ASoul · 10/05/2019 22:41

Know the feeling, OP.

I feel like this quite often.

But live in social housing - hard to swap.

I love the idea of being flexible and on the move. I have no major ties either.

Leftielefterson · 10/05/2019 22:56

OP - sending you a virtual hug. You seem lovely and I really hope you find some lovely friends because loneliness can be quite terrifying (I’ve been there).

Some lovely places: Hereford; it’s called a City but it really doesn’t have a city feel, is rural, very green and the people are lovely.

Cardiff: I studied at University there, beautiful backdrop, Welsh are very friendly and it’s a small enough city so that you don’t feel overwhelmed.

Clifton in Bristol. Beautiful and picturesque and far enough out of the hustle and bustle. Expensive but you could get a flat.
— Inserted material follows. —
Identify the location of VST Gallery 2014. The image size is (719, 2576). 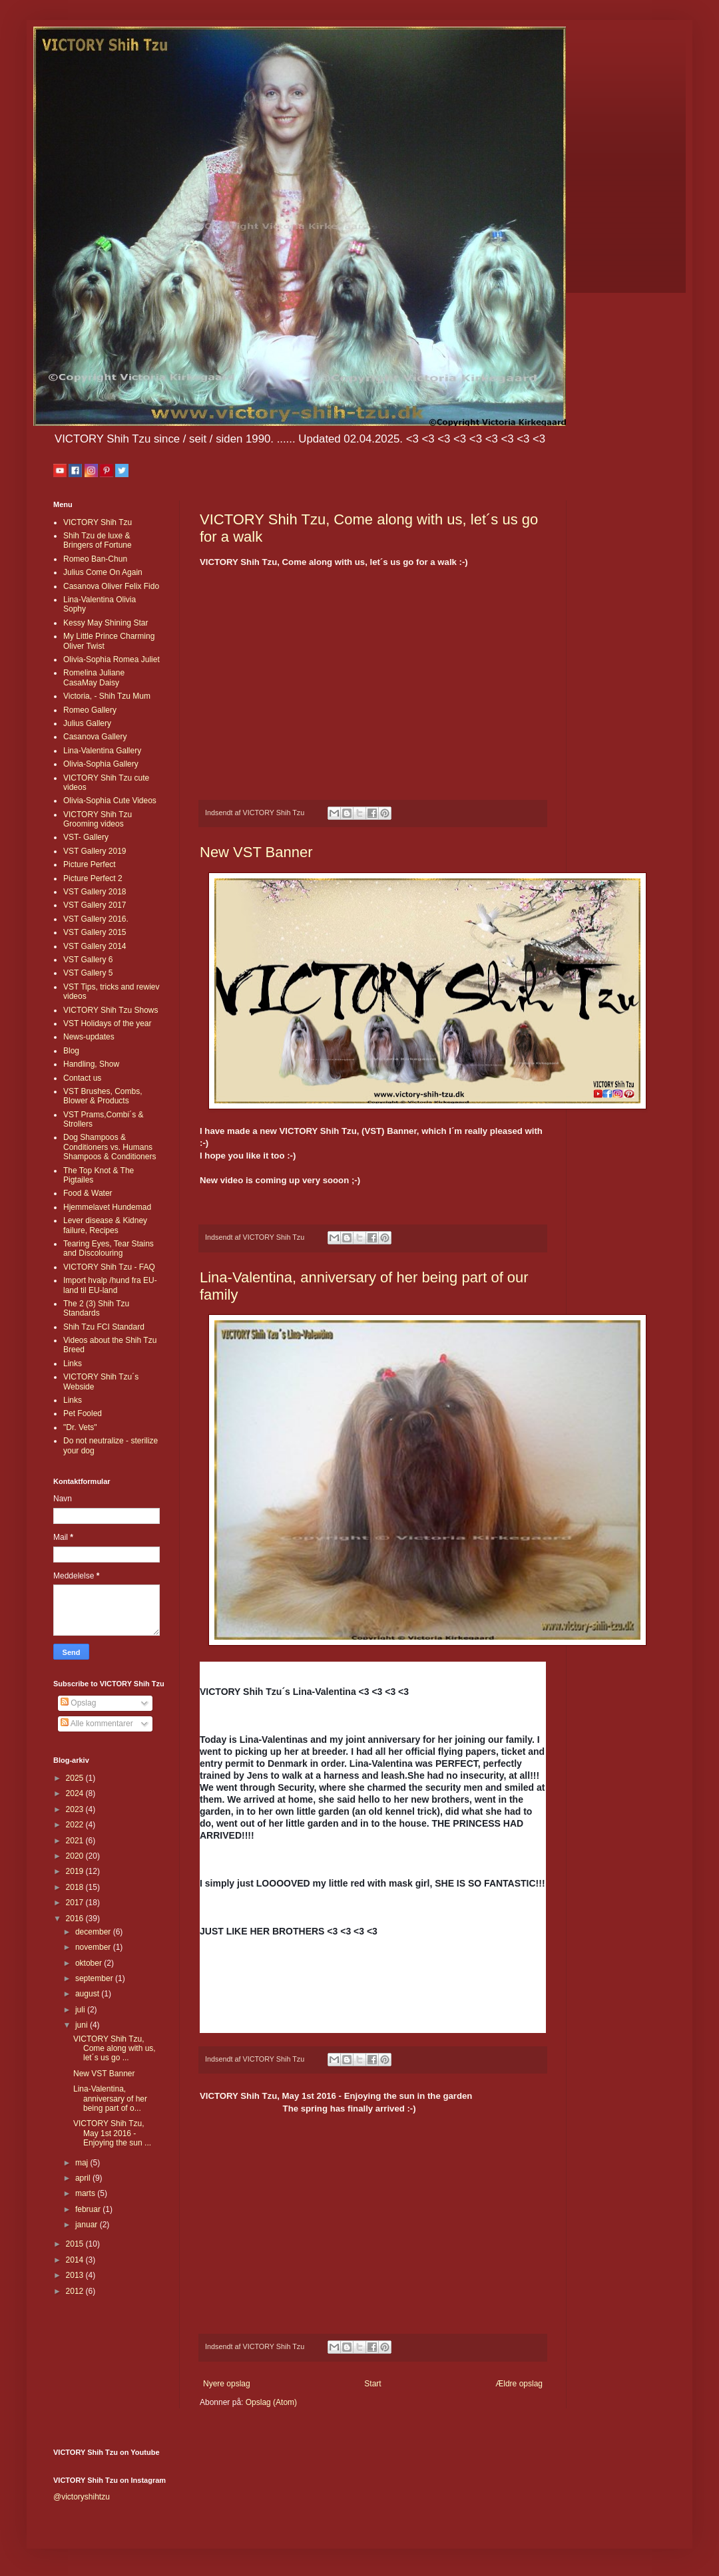
(94, 946). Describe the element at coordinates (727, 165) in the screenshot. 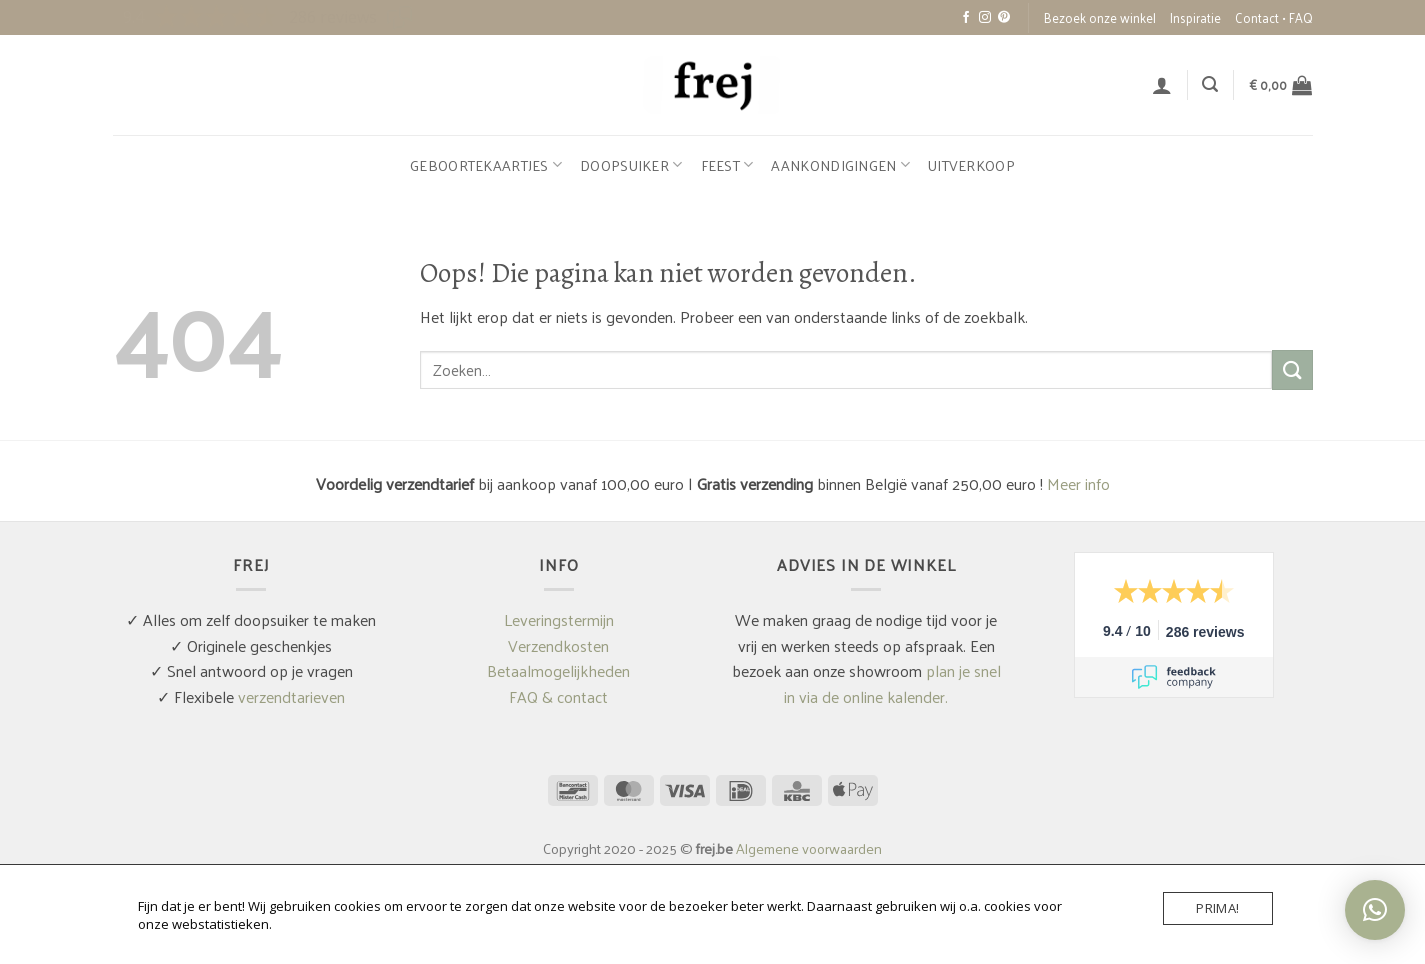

toddlermom · 10/05/2019 23:01

Haven't Read all thread but people in south wales are generally super friendly and easy to get to know. Plus beautiful mountains, beaches etc. And you could afford a flat/cottage in your budget . Good luck!

woodcutbirds · 10/05/2019 23:19

A friend of mine moved from London to Whitley Bay on the North East coast. She bought a gorgeous house very cheaply and got a new creative career established very quickly there as there's lots of money for and interest in the arts up there. She is so happy. Looks years younger. Lost stacks of weight from all that coastal walking. And is unstressed as she now has savings from the sale of a tiny house in London.

But also, sort yourself out first. Raise your level of happiness before you move, or you'll take misery with you. Try the exercise from Feel The Fear where you pick 9 aspects of life (e.g. friends, family, hobbies, community service, mind/body/spirit etc) and create some big/long term, medium/mid term and short term quick and easy goals to improve your happiness in each area. Then do something every day if you can, but at least every week in every one of those 9 areas. Keep focusing on them and allowing them all to make you feel like your life is rewarding. In fact, Feel the Fear is a brilliant book to read if you are feeling like life is over due to failed work and love.

HasThisSoddingNameGoneToo · 10/05/2019 23:45

A flat is a lovely option if you'd feel safer knowing that other people are around you. Or a terraced house.

What's your dream job? I think I'd start by choosing and finding a type of job, then search for roles nationwide, and let destiny guide you towards your perfect fresh start.

Good luck, OP. I bet you'll find this thread again this time next year and be amazed at how different life feels.